_What is being asked_
Please reproduce every line of the material below word for word, leaving out the pictures.

┌─ Data for this task

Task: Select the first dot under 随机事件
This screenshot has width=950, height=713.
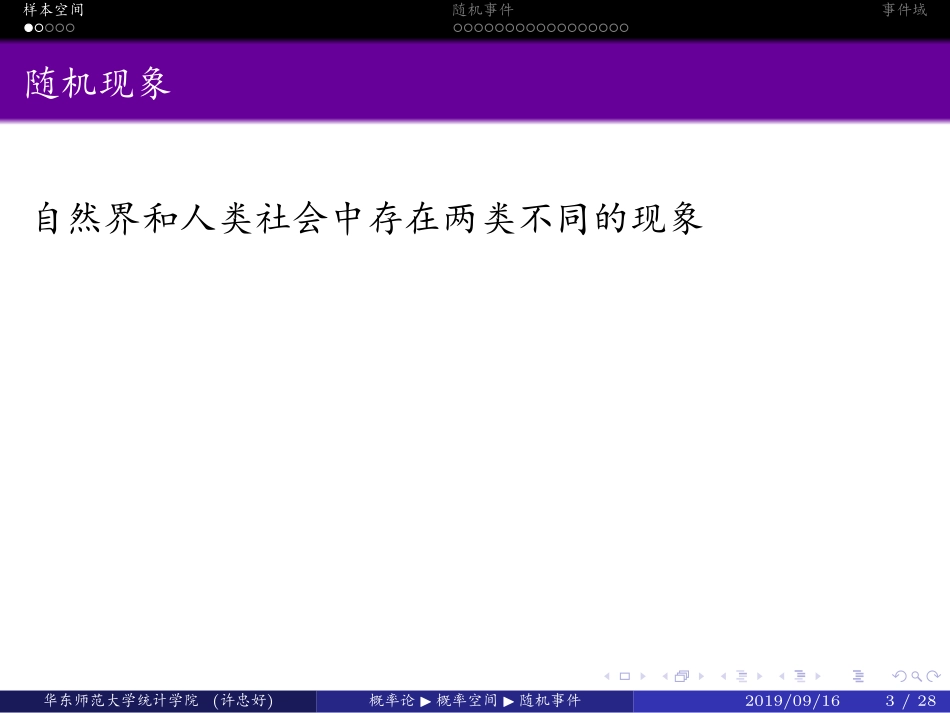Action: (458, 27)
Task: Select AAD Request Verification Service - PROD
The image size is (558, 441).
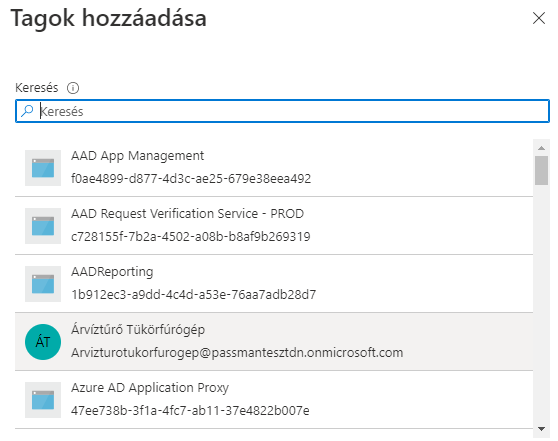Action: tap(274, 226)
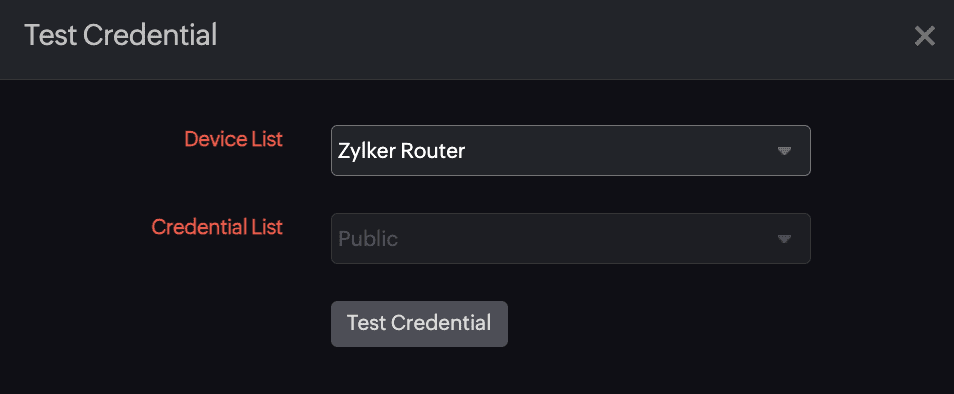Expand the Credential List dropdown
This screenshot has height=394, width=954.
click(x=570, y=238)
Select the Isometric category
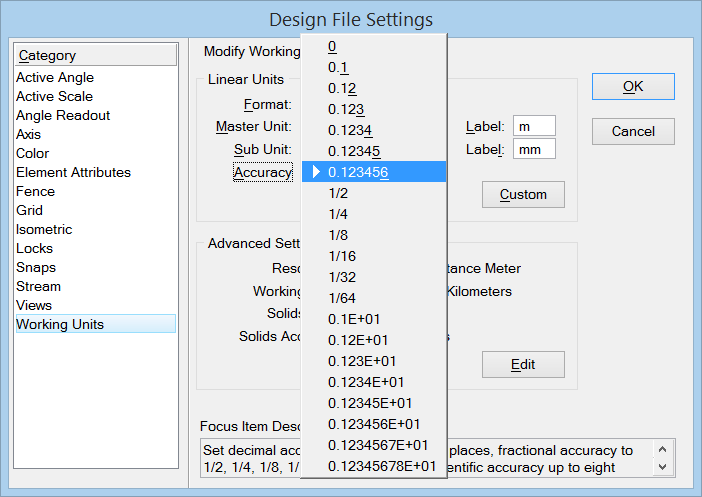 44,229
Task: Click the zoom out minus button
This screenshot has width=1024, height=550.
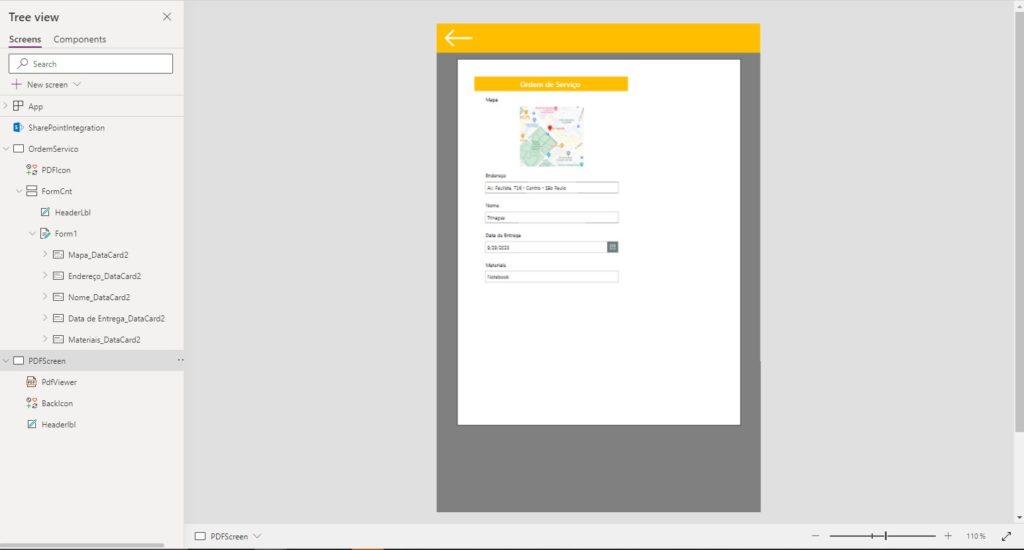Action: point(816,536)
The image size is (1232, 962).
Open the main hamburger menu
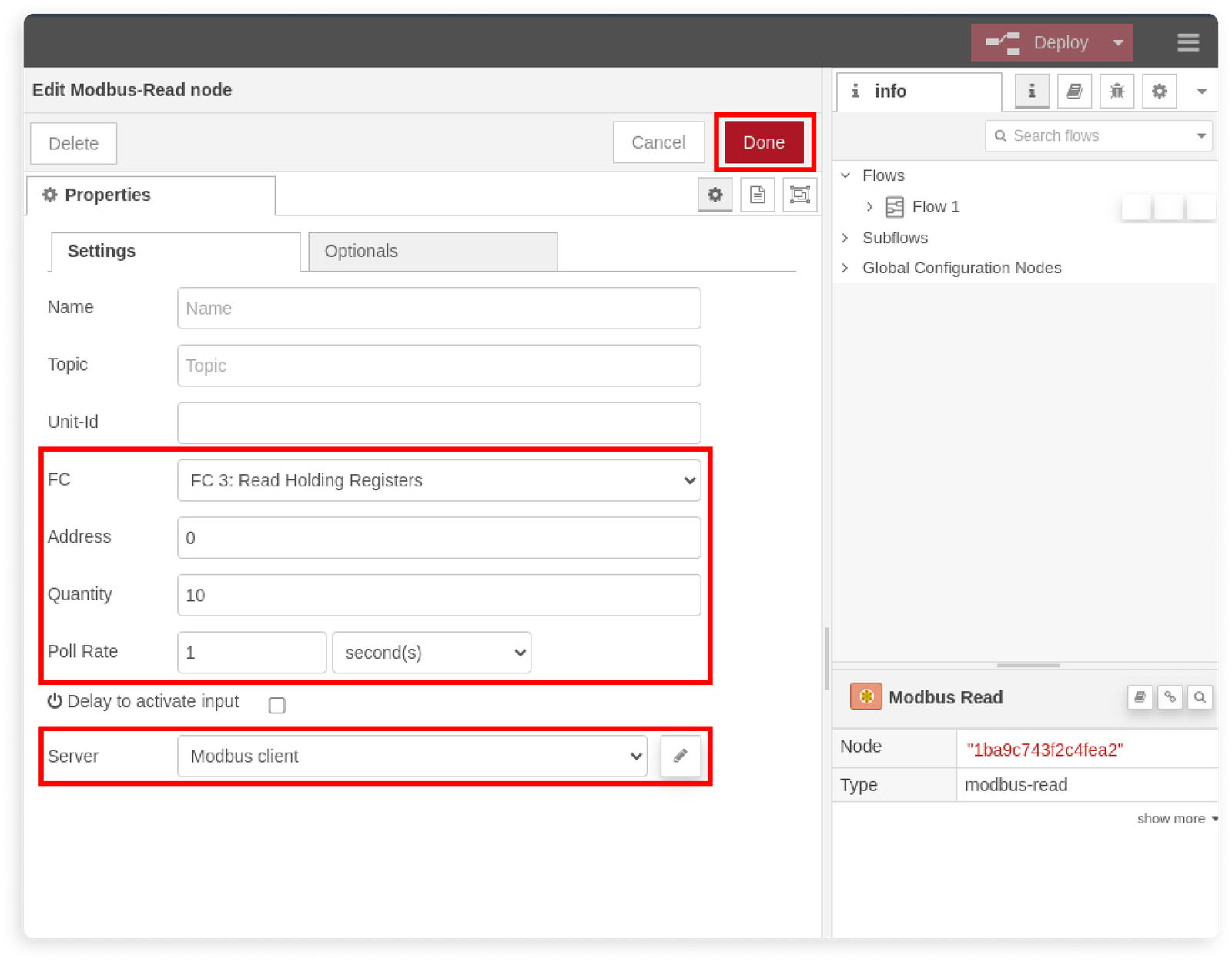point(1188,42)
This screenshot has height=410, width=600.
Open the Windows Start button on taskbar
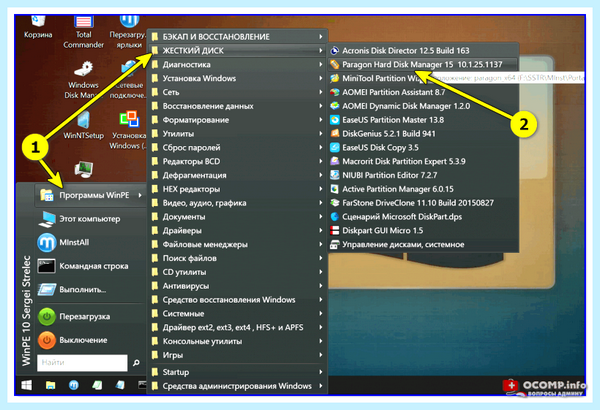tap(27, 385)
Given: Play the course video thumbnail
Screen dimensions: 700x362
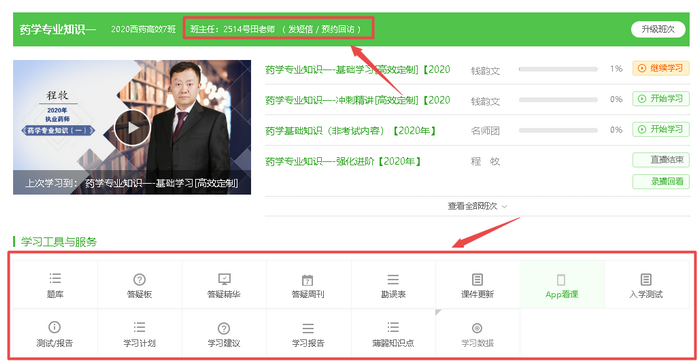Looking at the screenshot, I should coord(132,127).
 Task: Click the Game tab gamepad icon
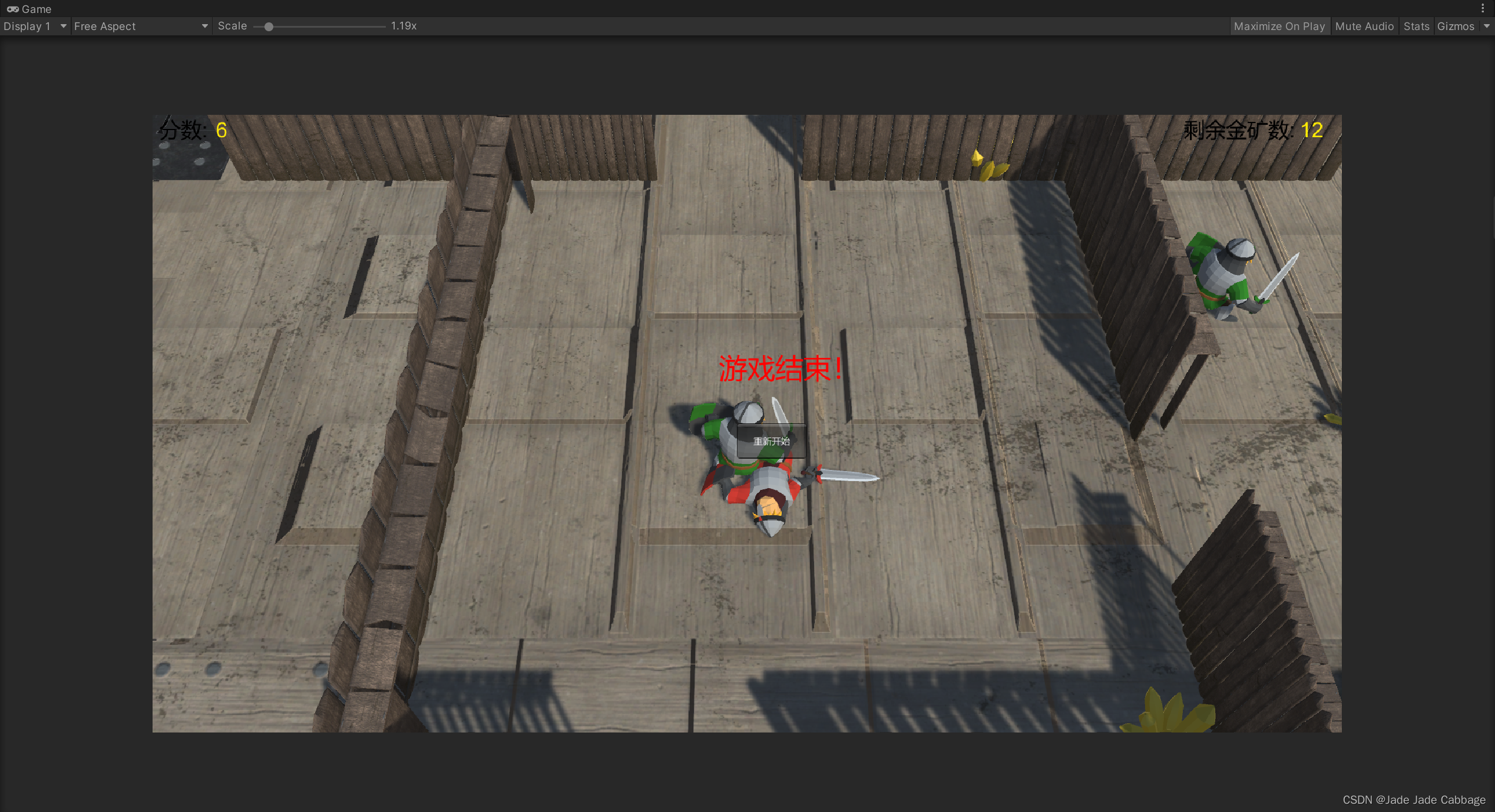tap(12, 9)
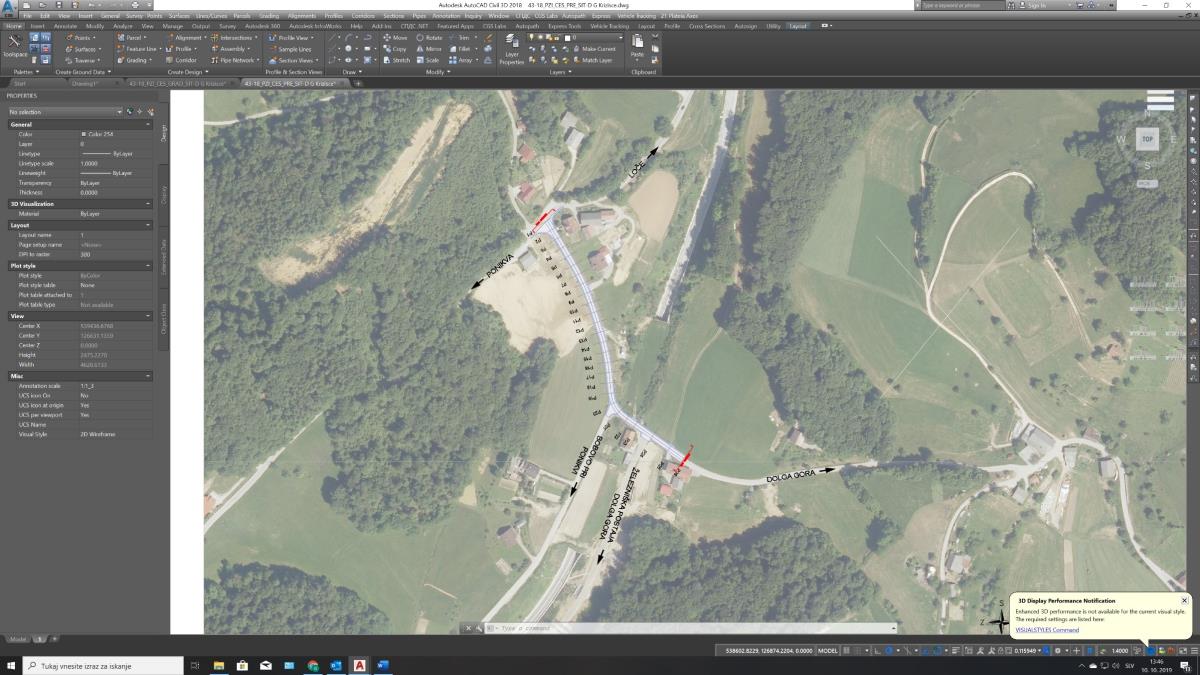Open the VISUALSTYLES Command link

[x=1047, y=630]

└─

_Task result_
Task: Select the first dot under 随机事件
This screenshot has width=950, height=713.
Action: (458, 27)
Task: Select AAD Request Verification Service - PROD
The image size is (558, 441).
Action: tap(274, 226)
Expand the Credential List dropdown
This screenshot has height=394, width=954.
click(x=570, y=238)
Select the Isometric category
 44,229
Task: Click the zoom out minus button
This screenshot has width=1024, height=550.
Action: point(816,536)
The image size is (1232, 962).
Open the main hamburger menu
point(1188,42)
This screenshot has height=410, width=600.
Open the Windows Start button on taskbar
tap(27, 385)
Given: Play the course video thumbnail
Screen dimensions: 700x362
Looking at the screenshot, I should coord(132,127).
 Task: Click the Game tab gamepad icon
tap(12, 9)
Open the VISUALSTYLES Command link

[x=1047, y=630]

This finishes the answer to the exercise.